How advanced is Pakistan's cruise missile technology
New Delhi, Oct 22: Missiles, on one hand, can wreak widespread devastation when used, but on the other serve as effective strategic deterrent. India and Pakistan have developed a wide range of missiles over the last 3-4 decades, thanks to the hostile relations between both the neighbours.
In ballistic missiles technology, India seems a tad ahead of Pakistan largely due to formidable Agni series of missiles. Agni-5 has a range of 5,000 kms, and Paksitan, so far, has not come up with any missile that has longer range than Agni-5. Pakistan's answere to Agni-5 is Ababeel missile which has a range of 2,200 kms. But it must be said comparisions about 'who is ahead' and 'who is behind' cannot be made just based on range of missiles. Ababeel is equipped with MIRV technology, whereas it is not clearly known if Agni-5 has MIRV capabilities. Many experts, however, do claim that India has tested Agni-5 with MIRV.
MIRV technology enables a single missile to carry multiple warheads each of which can be programmed to strike different targets.
Coming to cruise missiles, India's well known cruise missiles are BrahMos and Nirbhay, while that of Pakistan is Babur or Hatf 7 missile.
Difference between cruise and ballistic missiles:
Ballistic are launched on a sub-orbital flight trajectory and spend most of their flight out of the atmosphere. It travels well outside the atmosphere and then the warhead detaches and hurtles back to earth. Cruise missile, on the other hand, are jet-propelled pilot-less aircraft designed to strike distant targets with great accuracy. They fly close to terrain, as compared to ballistic missiles, and even speeds are much lower.
Comparison between Babur and Nirbhay:
Babur is a short-range, turbojet-powered ground-launch cruise missile whose development began in 1990s. With a launch weight around 1,500 kg, it is capable of carrying a 450 kg payload up to 700 km.
Nirbhay is a long-range, subsonic cruise missile designed and developed in India by the Defence Research and Development Organisation. The missile has a range of more than 1000 km, weighs about 1500 kg and has a length of 6 metres.The missile is powered by a solid rocket booster for take off which is developed by Advanced Systems Laboratory(ASL).
Both Babur and Nirbhay can carry nuclear as well as conventional warheads. When it comes to accuracy of striking targets, Nirbhay has a clear upper hand. The Circular Error Probability (CEP) of Nirbhay is as low as 1-2m as compared to 10m of Babur.
Nirbhay can be launched from all three platforms; ground, air, and water. In case of Babur, the known launch vehicles have all been mobile, land-based platforms, according to defenceupdate.in.

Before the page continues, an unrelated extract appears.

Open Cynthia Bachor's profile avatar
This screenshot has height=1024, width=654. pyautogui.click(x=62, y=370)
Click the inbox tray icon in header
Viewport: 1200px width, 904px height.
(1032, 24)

Some reports, however, say tha Babur-III is the naval variant of the land-based Babur-II, which was tested in December 2016.
Although Pakistan claims that a that a submarine version of Babur was tested successful, Indian Navy has refuted such a claim. Babur's stealth capability, when compared to Nirbhay, is also questionable. When it comes to terrain hugging capability, Nirbhay can fly as low as 5 mts from surface and can circle over the target so as to strike with great precision.
Nirbhay can also be mounted Su-30 MKI and launched from air, whereas same cannot be said about Babur. Babur does not have air force version because of smaller range and heavy weight.
Many of the tests of Nirbhay in the past have failed or have been partially successful. The first completely successful test of Nirbhay came only in November last year. The sub-sonic missile, designed to carry a 300-kg nuclear warhead, had failed during its first test in March 2013. Though the second test in October 2014 was a partial success, the third and fourth tests in October 2015 and December 2016 also flopped, leading to talk that the project may have to be scrapped.
India's most potent cruise missile is BrahMos which is a medium-range ramjet supersonic cruise missile that can be launched from submarine, ships, aircraft, or land. It is the fastest cruise missile in the world.
Last week, China claimed to have successfully test-fired a supersonic missile, HD-1, touted as a potential competitor to BrahMos missile. Reports hinted that Pakistan could be one of its buyers. China has also claimed that HD-1 is a comprehensive weapon system consisting of missile, launch, command and control, target indication and comprehensive support systems. Beijing also claimed that the new missile could be cheaper than the BrahMos.